I’ve been teaching at CofC since 2000. Prior to that, I taught college in Los Angeles and in Portland, Oregon, which is my chosen hometown. I return whenever I can, and will be running the 40th Portland Marathon there in October (my 2nd). I’m a medievalist but that hardly means I find medieval literature and culture vastly more interesting than anything else. Though I fell for Chaucer my very first semester as an English major (having been a Bio major, then a Soc major before that) and went to grad school expecting to specialize in medieval literature, I was very nearly lured away by James Joyce and by the American 1890s. Now, I love contemporary British literature, in particular. I’m also quite a pop culture fan, currently engrossed by True Blood and Weeds and catching up on It’s Always Sunny, eagerly awaiting the return of Beavis & Butthead. (Really.) My favorite film of late is Beginners, which I can’t recommend strongly enough. I’ll be seeing the Flaming Lips again when they’re here this Fall and really miss all the shows I got to see in Portland. On the rare occasion that Modest Mouse, my favorite band of the late 90s and early 00s, comes to town, I always seem to be elsewhere.

This summer I spent writing two articles that are very nearly finished (the deadline for one is tomorrow) and training in the heat for my upcoming race. I took a week off to head to the UK to visit my in-laws in Devon (staying in Dartmouth, more specifically) and hanging out in London, where I spent my senior year of college studying abroad, and took a quick weekend trip to DC.

You can find out a few more things about me on my home page.

Ask questions!
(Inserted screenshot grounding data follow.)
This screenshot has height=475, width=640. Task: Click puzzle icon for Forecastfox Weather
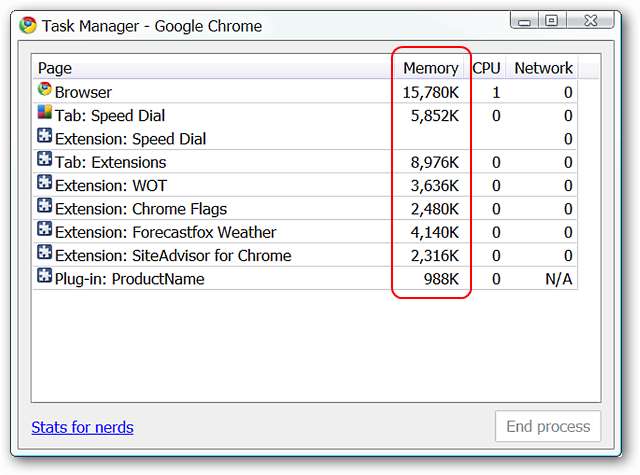(44, 231)
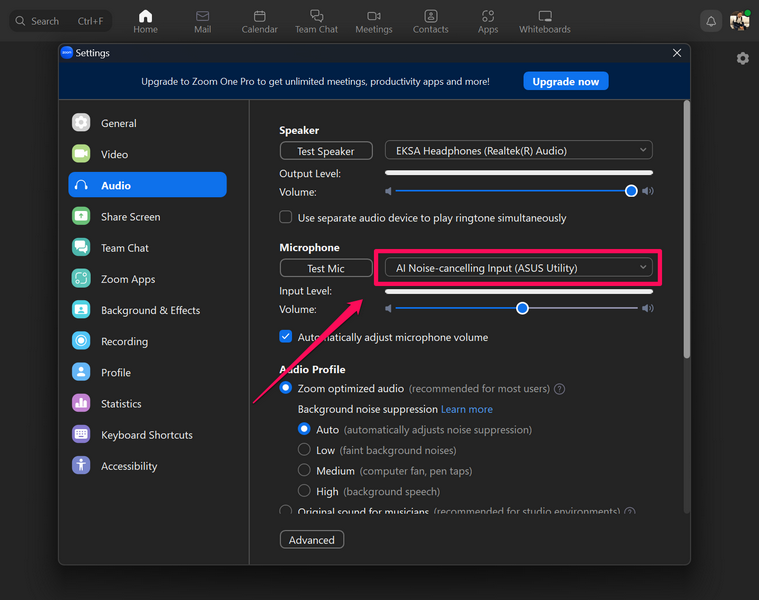Open Recording settings icon in sidebar
Viewport: 759px width, 600px height.
[81, 341]
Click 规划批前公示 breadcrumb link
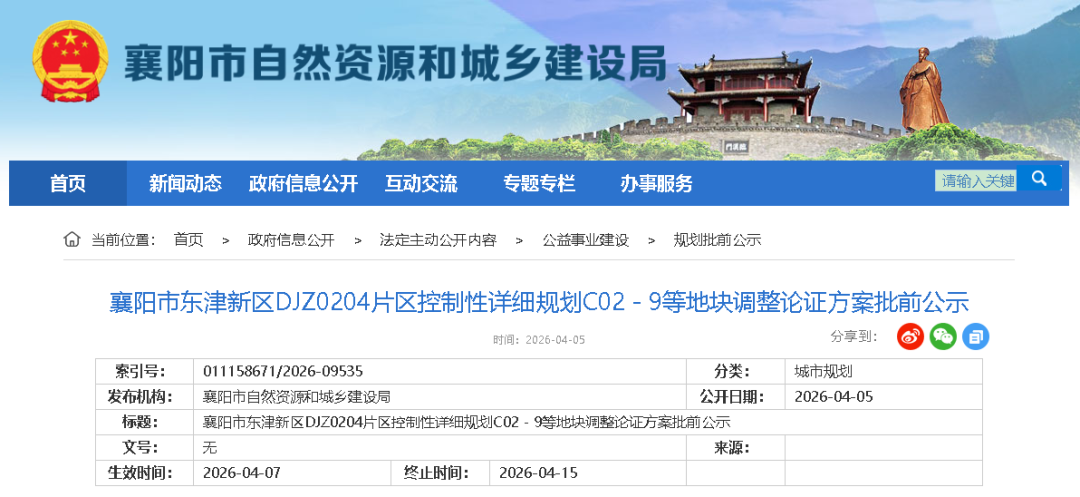The width and height of the screenshot is (1080, 497). tap(717, 240)
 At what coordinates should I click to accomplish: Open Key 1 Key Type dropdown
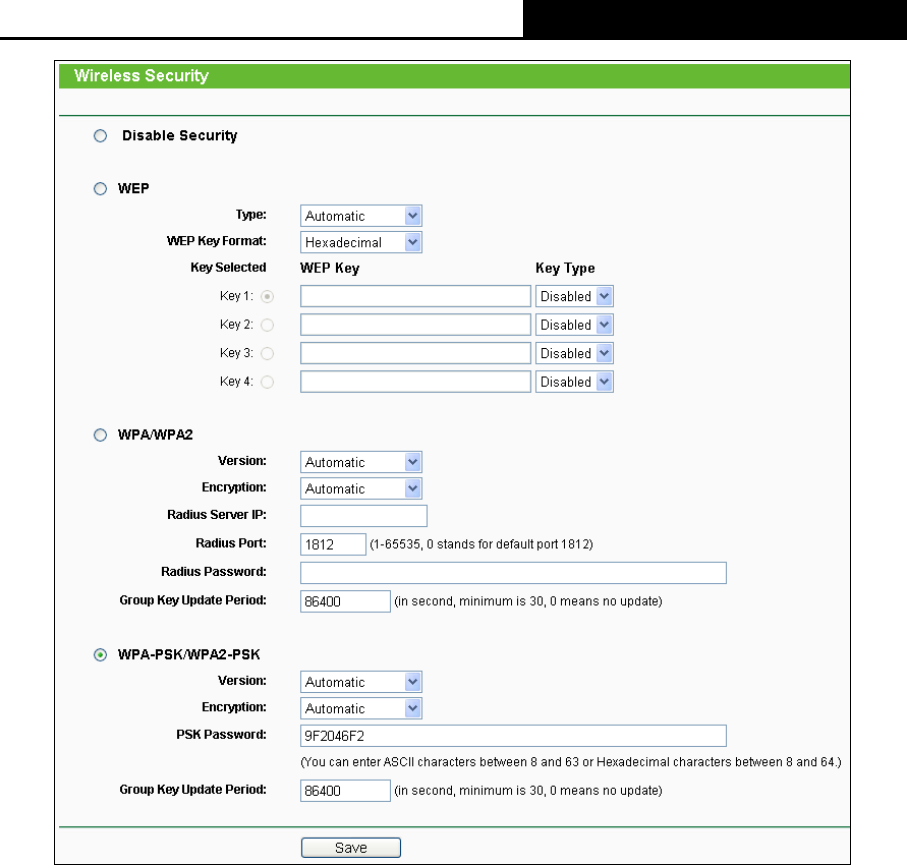click(574, 296)
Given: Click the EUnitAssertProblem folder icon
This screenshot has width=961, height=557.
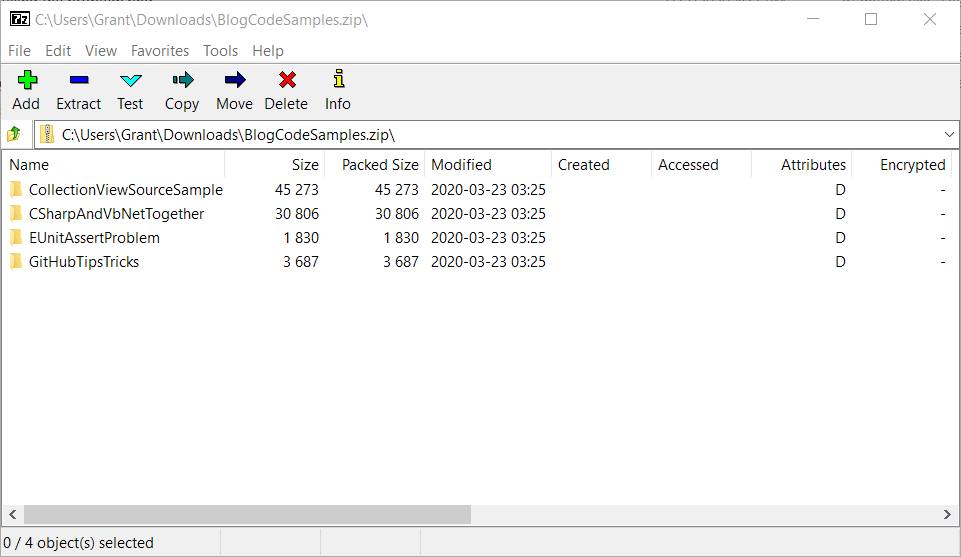Looking at the screenshot, I should (15, 238).
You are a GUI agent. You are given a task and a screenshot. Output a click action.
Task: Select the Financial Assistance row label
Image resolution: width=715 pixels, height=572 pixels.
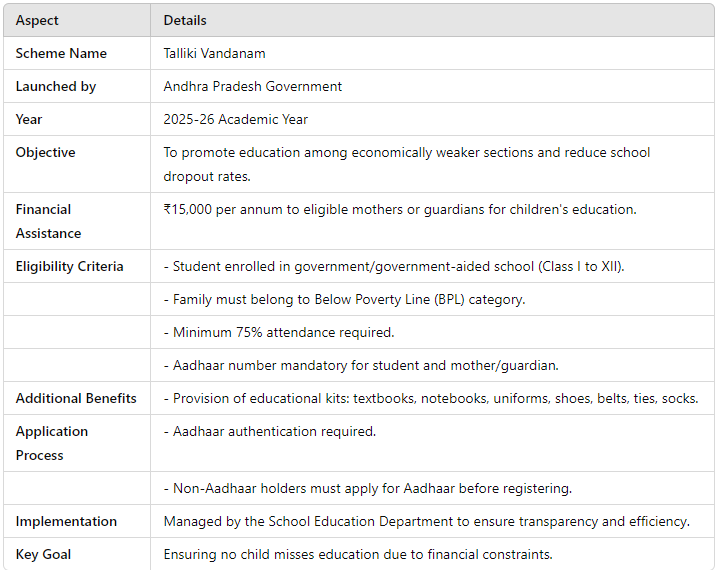[48, 221]
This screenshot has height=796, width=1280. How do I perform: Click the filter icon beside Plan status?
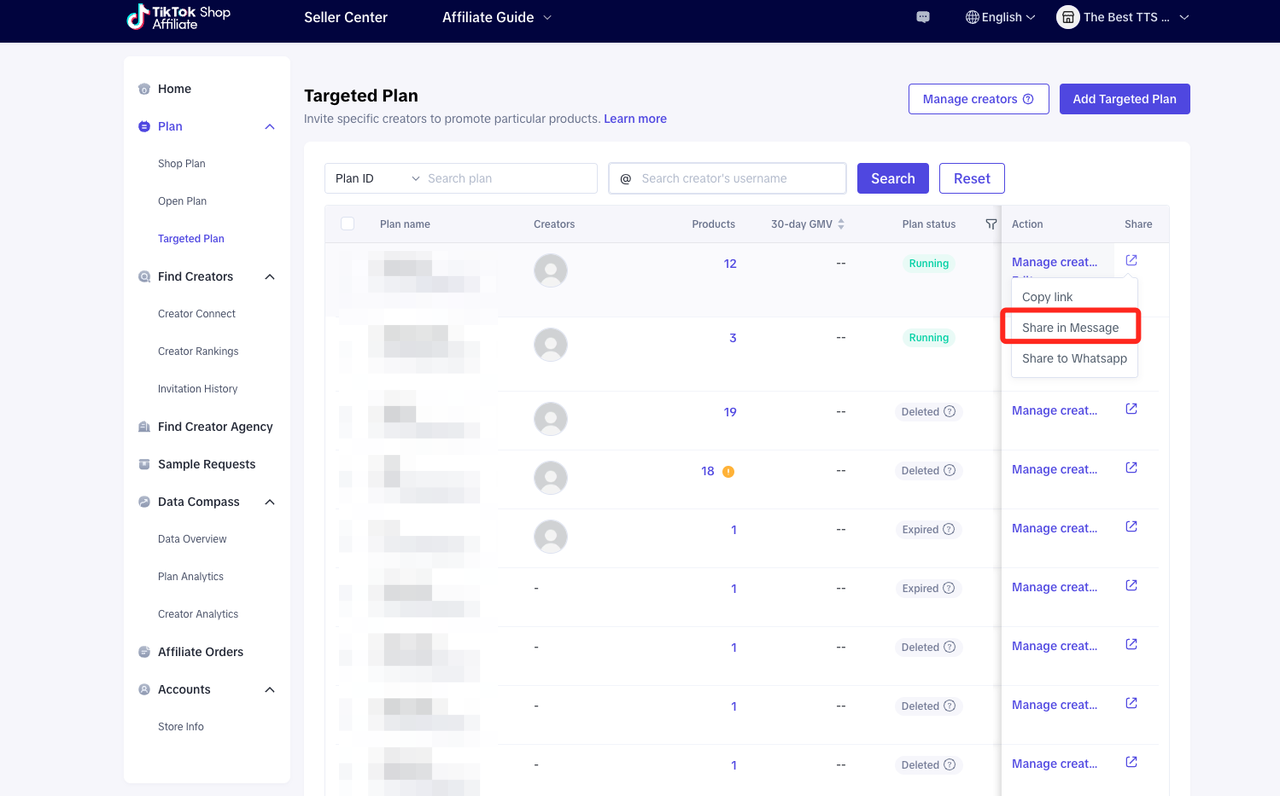coord(990,224)
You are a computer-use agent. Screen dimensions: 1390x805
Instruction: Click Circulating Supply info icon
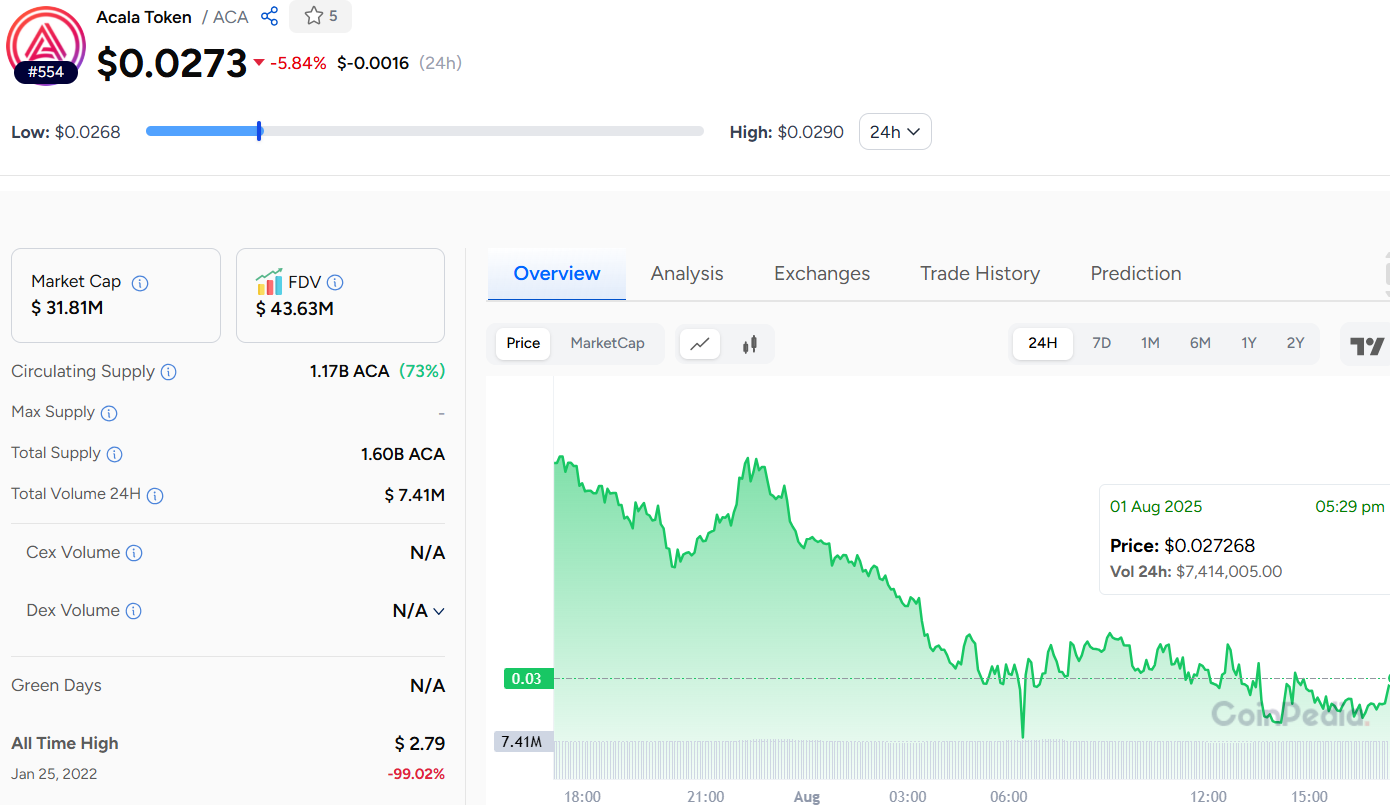pos(169,372)
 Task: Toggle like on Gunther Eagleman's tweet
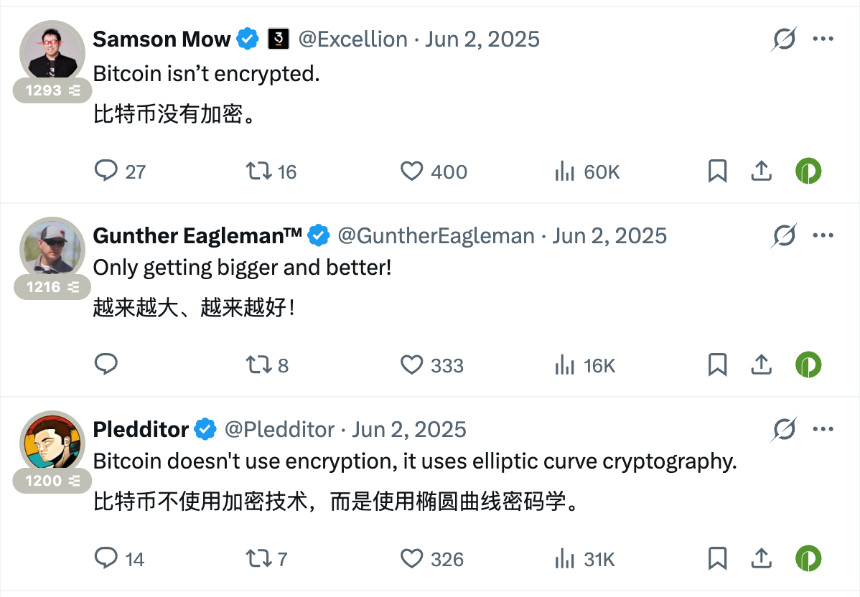point(410,364)
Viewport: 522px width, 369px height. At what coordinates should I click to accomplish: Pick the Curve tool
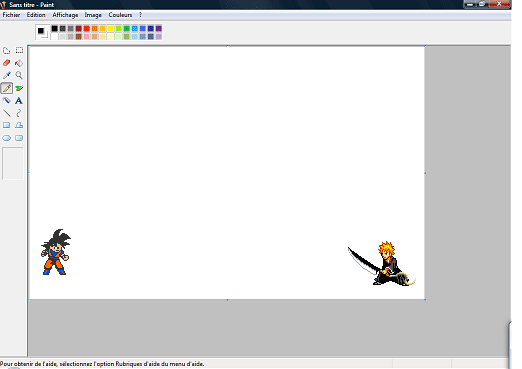[x=19, y=113]
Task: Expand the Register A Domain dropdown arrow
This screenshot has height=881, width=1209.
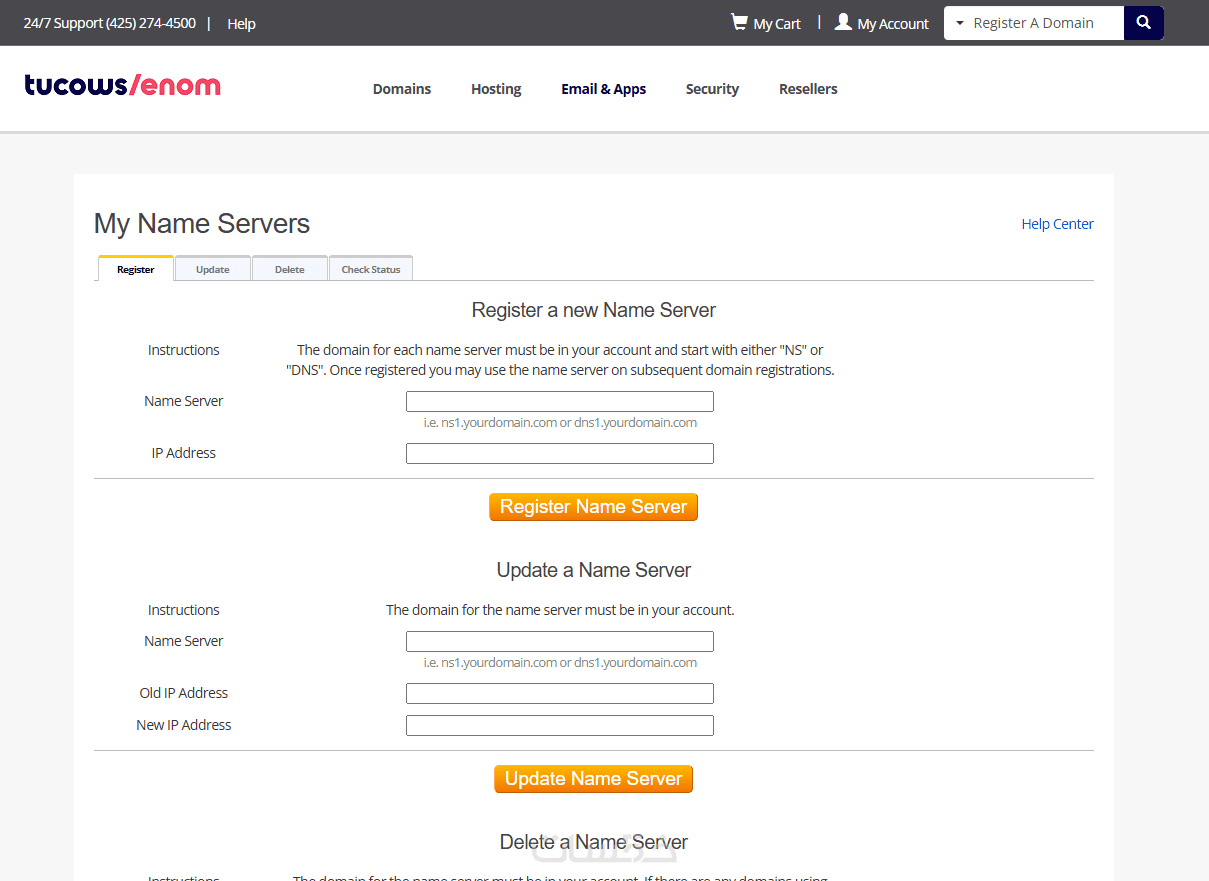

I really enjoy hearing what they are.

About Me!

I am Joseph M. McKinley—Hi.  I am a Junior freshly transferred from Trident.  I like to read.  I didn’t always read.  But, I was working this job sweeping popcorn at a movie theatre in high school and recently I’d seen a picture of this poet in a rock&roll picture book at school.  He interested me.  I bought his book.  Well, a few days later at the theatre in the podium I found a book—belonged to my manager.  There was poetry in the back and I read it standing there between ripping tickets.  I told my manager it reminded me of this guy Ginsberg I’d just picked up.  He said that the book from the podium was by this Ginsberg’s close friend and then he recommended me a book while I was taking out the trash.  I bought it the next day.  I know the places where I read it.  In the night.  The next summer I found myself in Denver.  The next I found someone else in New Orleans.  But I had good managers at that theatre—two of them, at least.  This other one and I decided to become poets!  He had keys to the place.  At night, when it was all closed and everybody’d gone home, we’d go up the latter and onto the roof and pull out the long strands of ticket stubs we’d been scribbling on all day.  “Now, remember—just six stanzas.”  “Yeah, Yeah.”  -We’d put out these rules and we traded stubs at the end too.  They’d be something about little boys in baseball caps bustling busting popcorn boom up into the air (I’d write, then sweep).  Or boys waiting out of the doors for their sweethearts.  But anyways, the long ago mentioned former poet led to Whitman—the latter to young Stephen Dedalus and younger Rimbaud.  Corso was there too, and Burroughs, but…Bukowski was near him on the shelf!  I found him.  I devoured Bukowski.  Buk led to Hem.  That’s where I am.    And there are others, of course there’s others but that is where I am.  And I am excited about it.  And that is why I’m here.